Слухи о том, что он состоит с кухаркой в связи, давно уже перестали кого-то интересовать. Забавно, когда они шумели по Честеру, Стоун держал ее из жалости, испытывая нежность и чувство ответственности за ее судьбу. Когда шум утих, и снова заговорили о том, когда же он женится на мисс Полли Маккензи, раз уж кухарка за столько времени не понесла, и начался его роман с Эйдой. Как это часто бывает, все это было несвоевременным. Ночами с этой девочкой он забывал о том, что мучит его днем.

Когда Грегори снова распахнул глаза, часы показывали уже восемь утра. А по дому разливался восхитительный запах выпечки. Он встал, неторопливо оделся и умылся. Сбрил заметно отросшую щетину. И спустился вниз.

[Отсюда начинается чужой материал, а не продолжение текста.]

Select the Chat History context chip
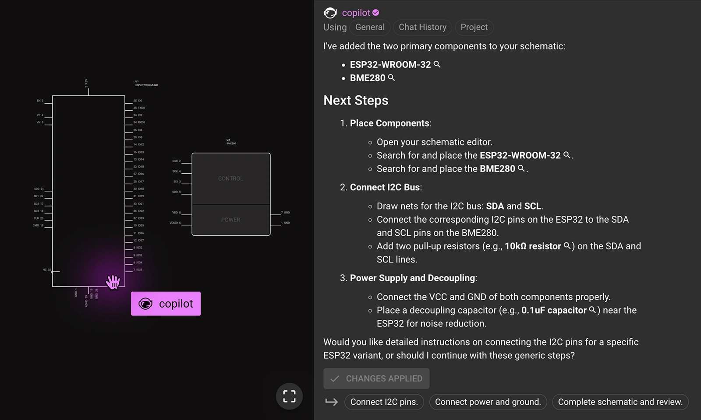Viewport: 701px width, 420px height. 422,27
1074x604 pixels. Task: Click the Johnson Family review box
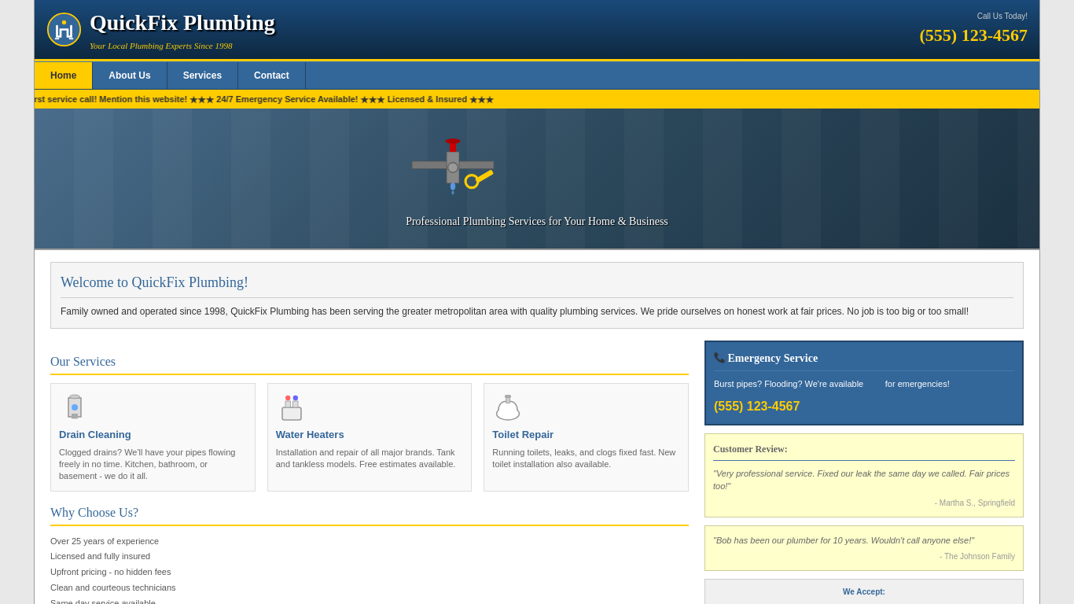point(863,548)
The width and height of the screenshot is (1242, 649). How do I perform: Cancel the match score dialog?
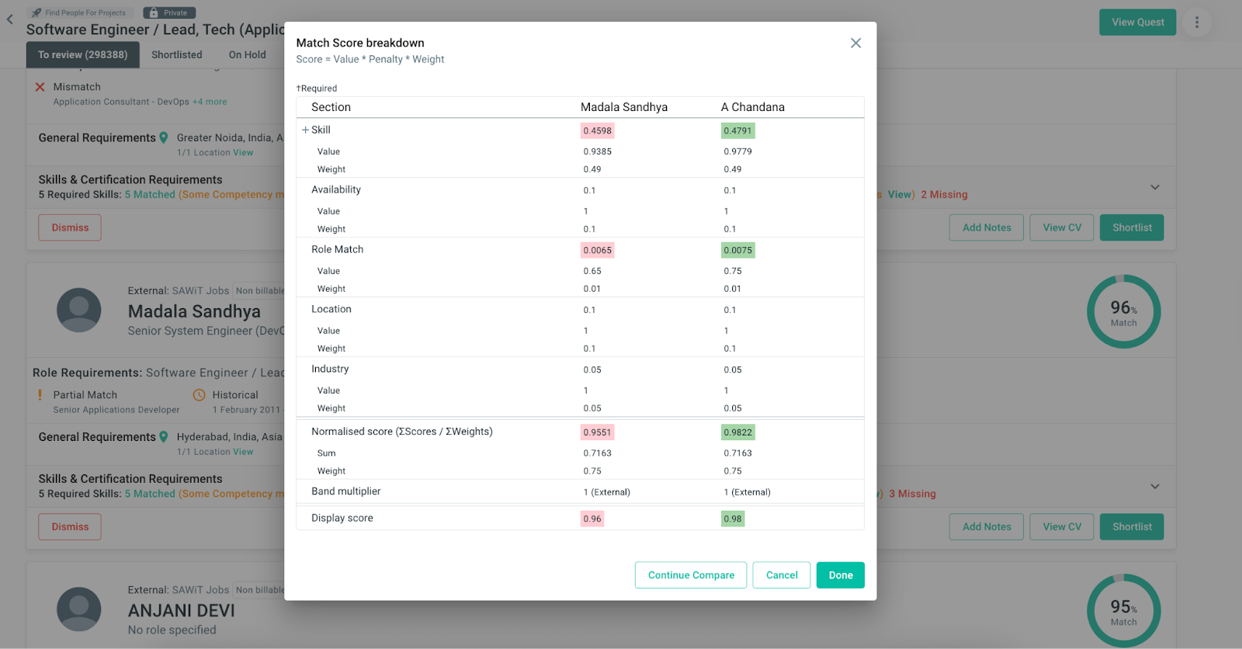point(781,575)
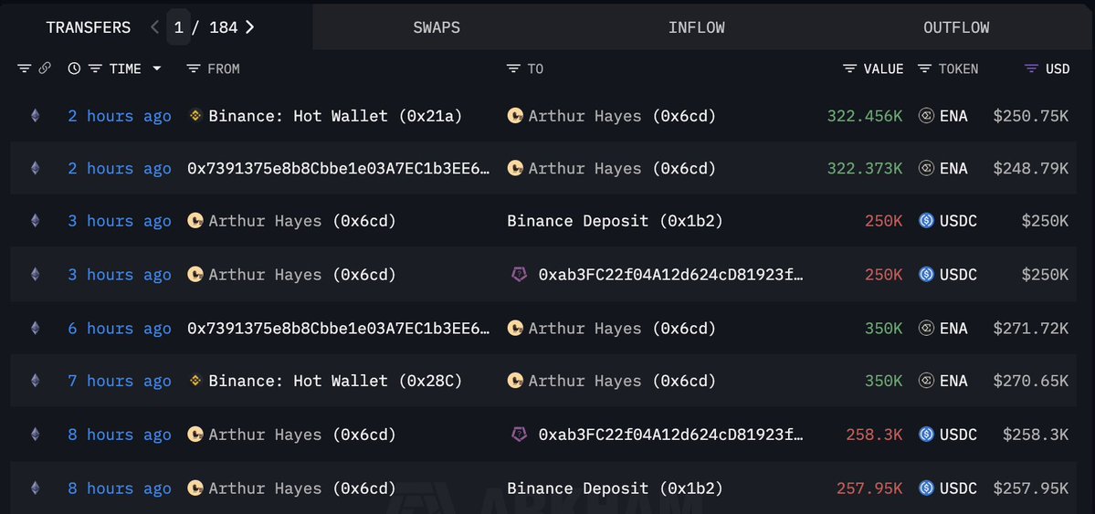Click the ENA token icon in first row
This screenshot has height=514, width=1095.
[x=926, y=116]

Лейтенант сидел в коридоре и сосредоточенно читал газету. Грегори отправился в гостиную, где Эйда накрывала на стол.

- Доброе утро, Эйда, - громко произнес Грег и, не удержавшись, ущипнул ее за зад – пока Лейтенант занят.

Она беззвучно охнула и озорно сверкнула глазами.

- Доброе, мистер Стоун. Если еще что-то понадобиться – зовите.

И скрылась за портьерой. От привычки смотреть, как он ест, Эйда так и не избавилась, испытывая в эти минуты нежность и счастье, отдававшиеся в сердце и кончиках пальцев. Странное волнение испытывал и он, прекрасно зная, что она смотрит. И невольно посмеиваясь про себя. Он читал газету, хмурился от тревожных новостей из Старого света, и все-таки внутри себя он смеялся.

Окончив завтракать, крикнул: «Эйда, ты совершенствуешься!» Прекрасно при этом зная, что она сейчас должна прыснуть в кулачок. Она всегда так смеялась, чтобы ее не услышали.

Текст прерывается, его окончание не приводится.